1: Basic Building Blocks 2: Workspace and Files 3: Sequences of Numbers
4: Vectors 5: Missing Values 6: Subsetting Vectors
7: Matrices and Data Frames 8: Logic 9: Functions
10: lapply and sapply 11: vapply and tapply 12: Looking at Data
13: Simulation 14: Dates and Times 15: Base Graphics

Selection: 15

| One of the greatest strengths of R, relative to other programming languages, is the
| ease with which we can create publication-quality graphics. In this lesson, you'll
| learn about base graphics in R.

| We do not cover the more advanced portions of graphics in R in this lesson. These
| include lattice, ggplot2 and ggvis.

| There is a school of thought that this approach is backwards, that we should teach
| ggplot2 first.

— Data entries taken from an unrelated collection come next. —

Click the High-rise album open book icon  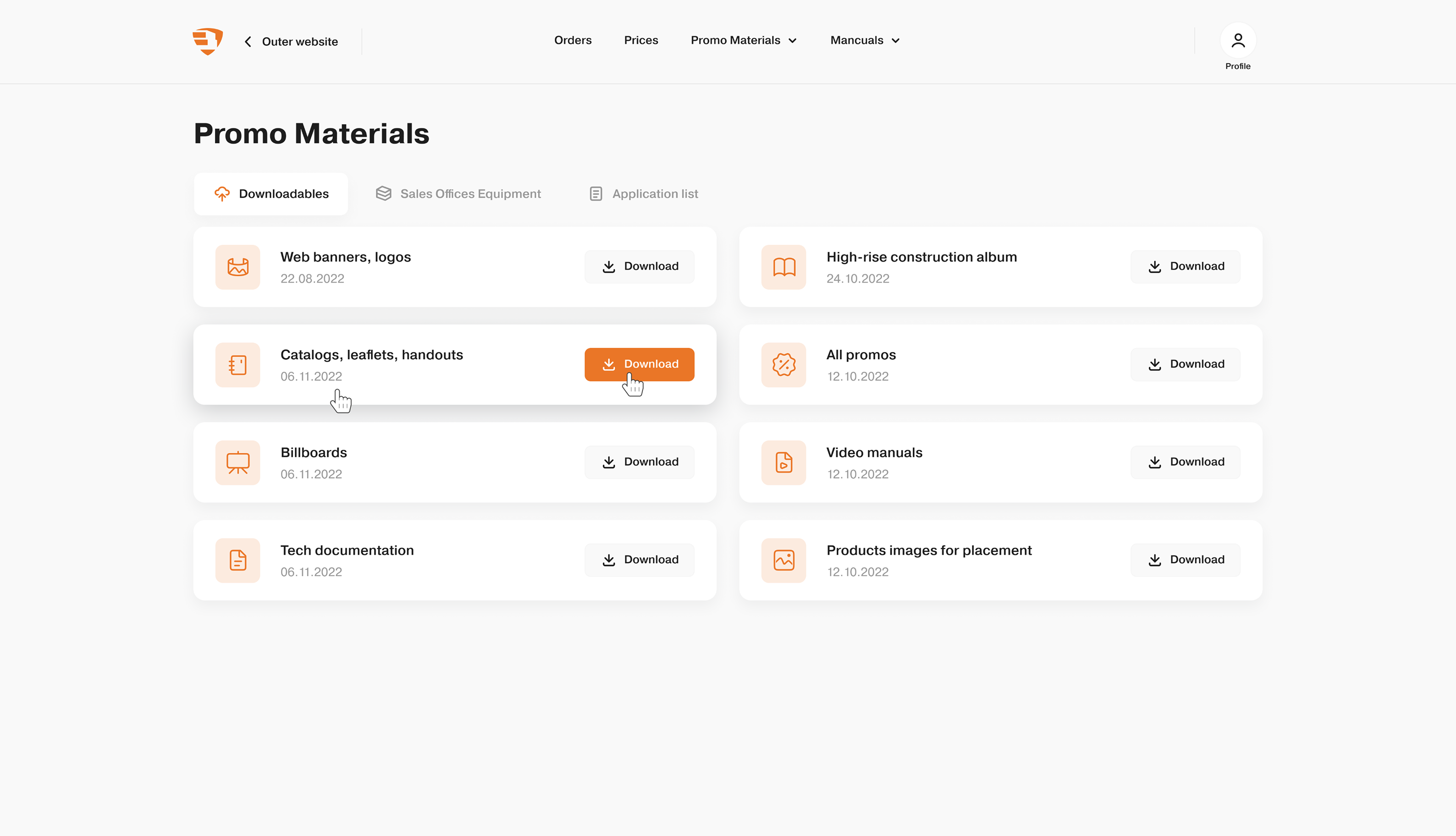tap(783, 267)
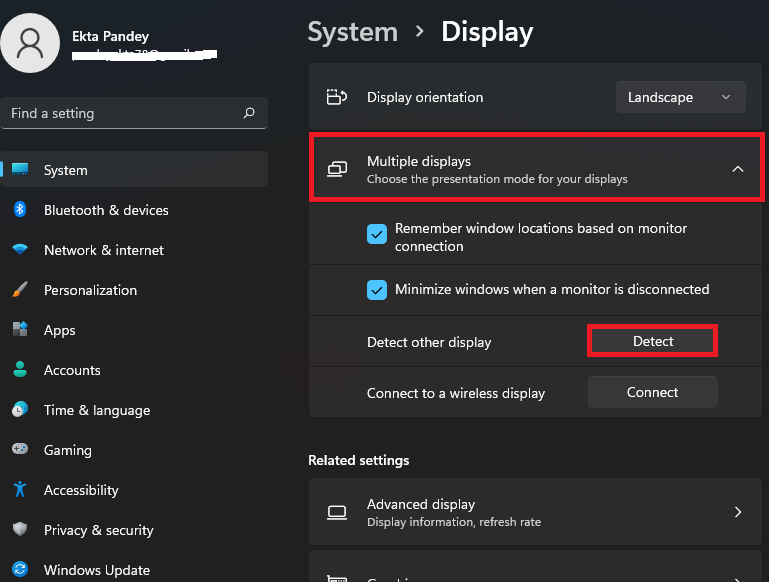Click the Bluetooth & devices icon

pos(20,210)
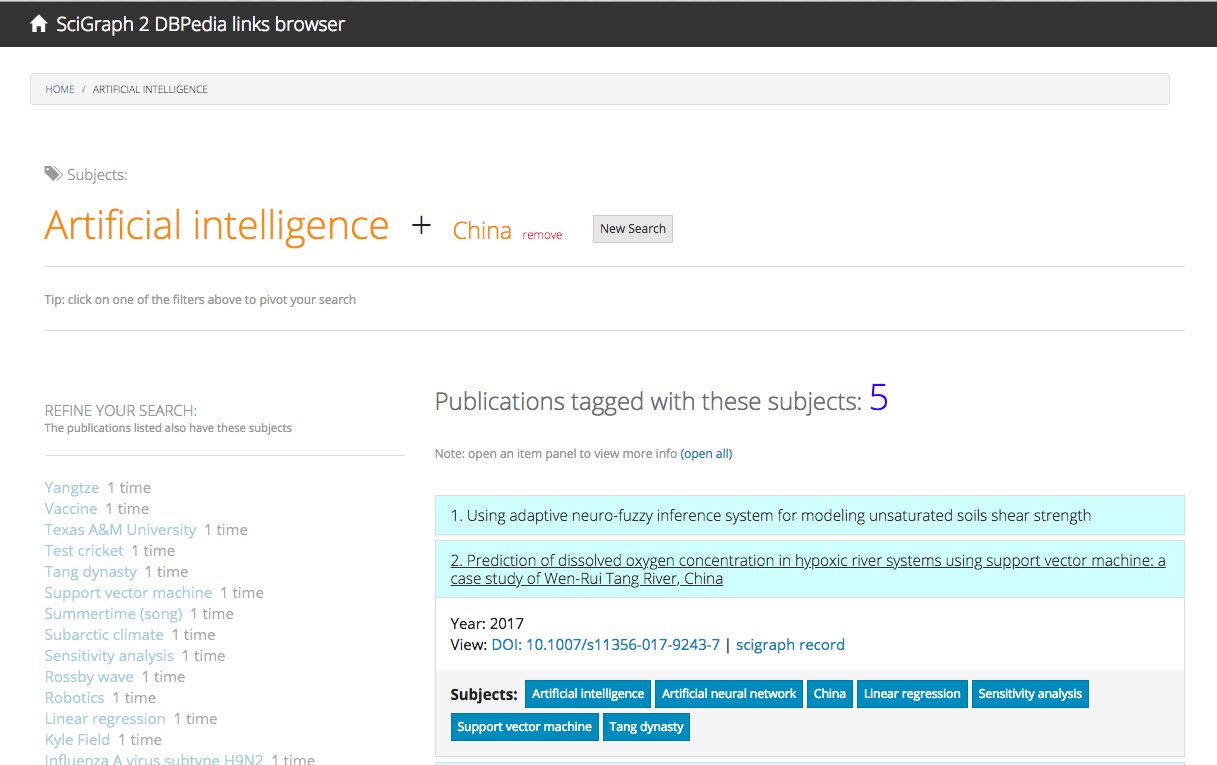Pivot search to China subject heading
The width and height of the screenshot is (1217, 765).
point(482,231)
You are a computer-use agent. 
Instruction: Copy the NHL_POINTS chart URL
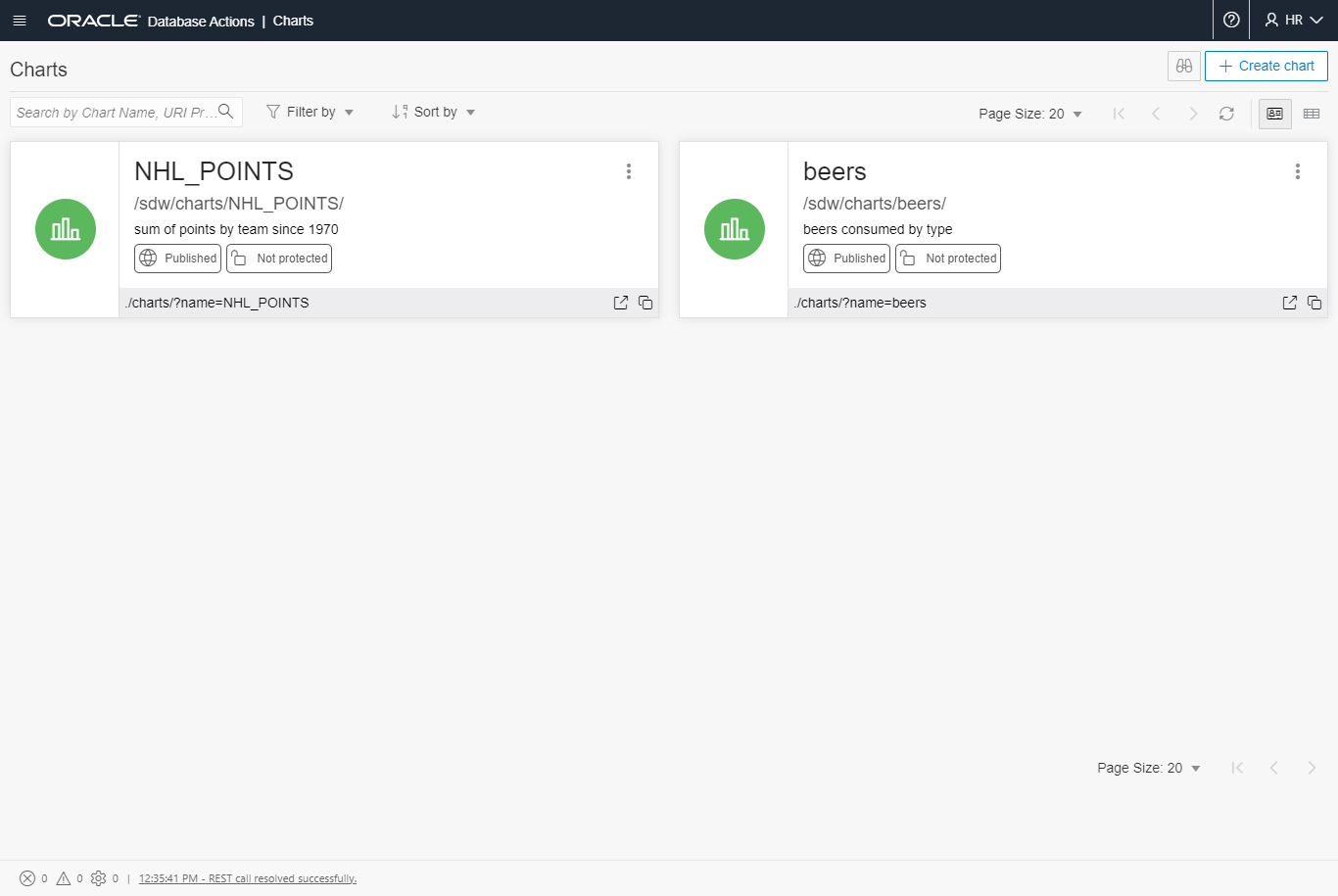(x=645, y=303)
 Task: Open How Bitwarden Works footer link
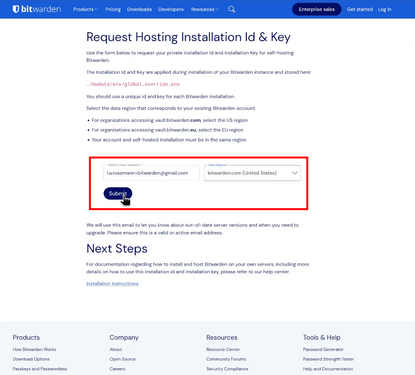click(34, 349)
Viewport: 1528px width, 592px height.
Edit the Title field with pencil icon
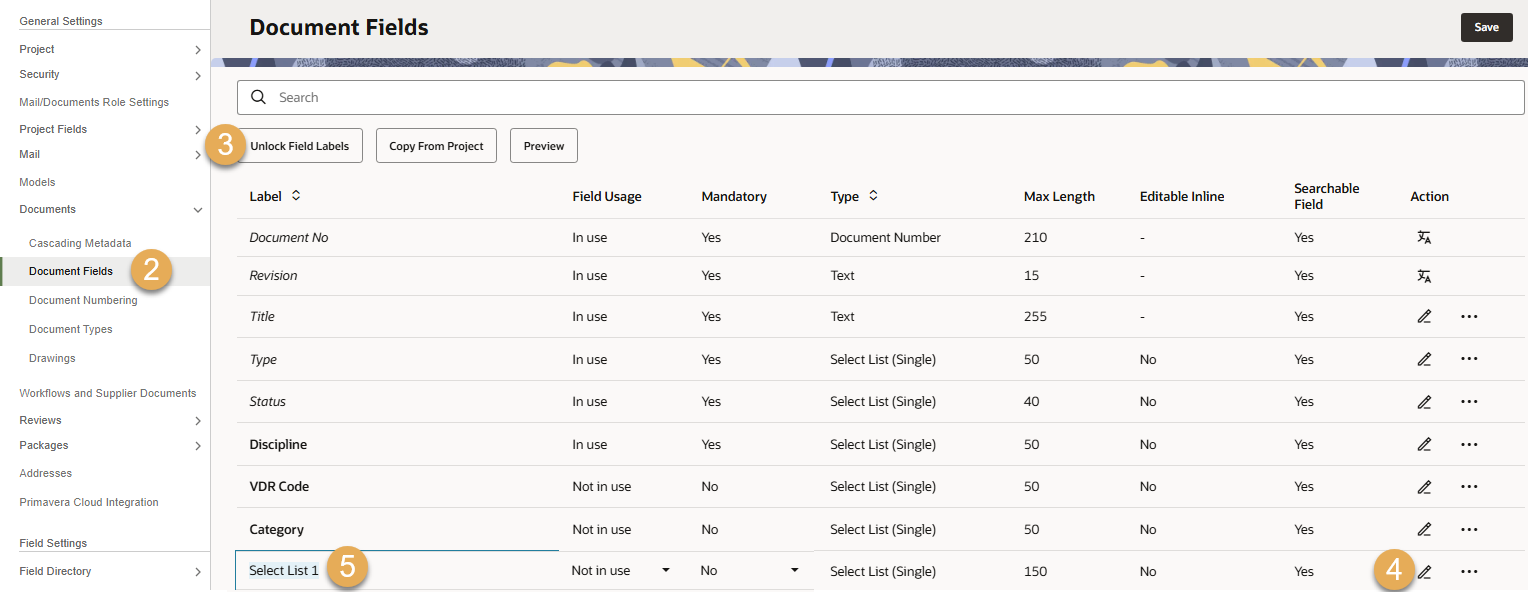point(1424,317)
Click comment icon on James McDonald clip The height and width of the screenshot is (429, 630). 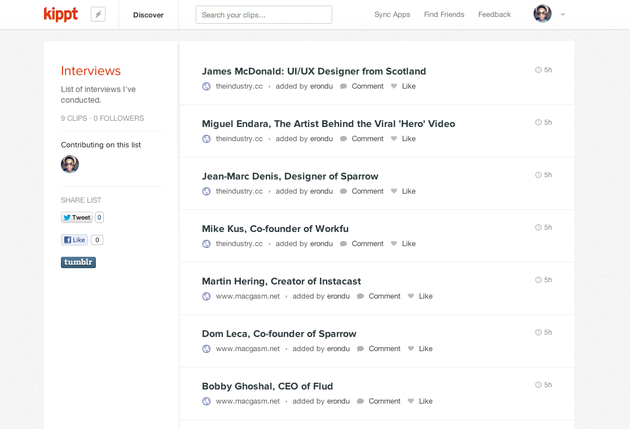tap(344, 87)
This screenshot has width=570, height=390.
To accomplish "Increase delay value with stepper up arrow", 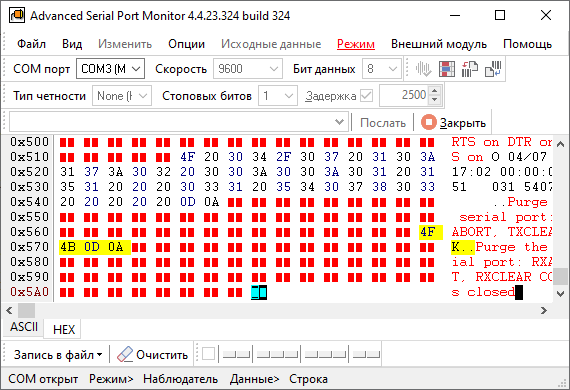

See http://varianceexplained.org/r/teach_ggplot2_to_beginners/ for an
| outline of this view.

| Load the included data frame cars with data(cars).

data(cars)

| To fix ideas, we will work with simple data frames. Our main goal is to introduce
| various plotting functions and their arguments. All the output would look more
| interesting with larger, more complex data sets.

| Pull up the help page for cars.

?cars

| As you can see in the help page, the cars data set has only two variables: speed and
| stopping distance. Note that the data is from the 1920s.

| Run head() on the cars data.

speed dist
1 4 2
2 4 10
3 7 4
4 7 22
5 8 16
6 9 10

| Before plotting, it is always a good idea to get a sense of the data. Key R commands
| for doing so include, dim(), names(), head(), tail() and summary().

| Run the plot() command on the cars data frame.

plot(cars)

| As always, R tries very hard to give you something sensible given the information that
| you have provided to it. First, R notes that the data frame you have given it has just
| two columns, so it assumes that you want to plot one column versus the other.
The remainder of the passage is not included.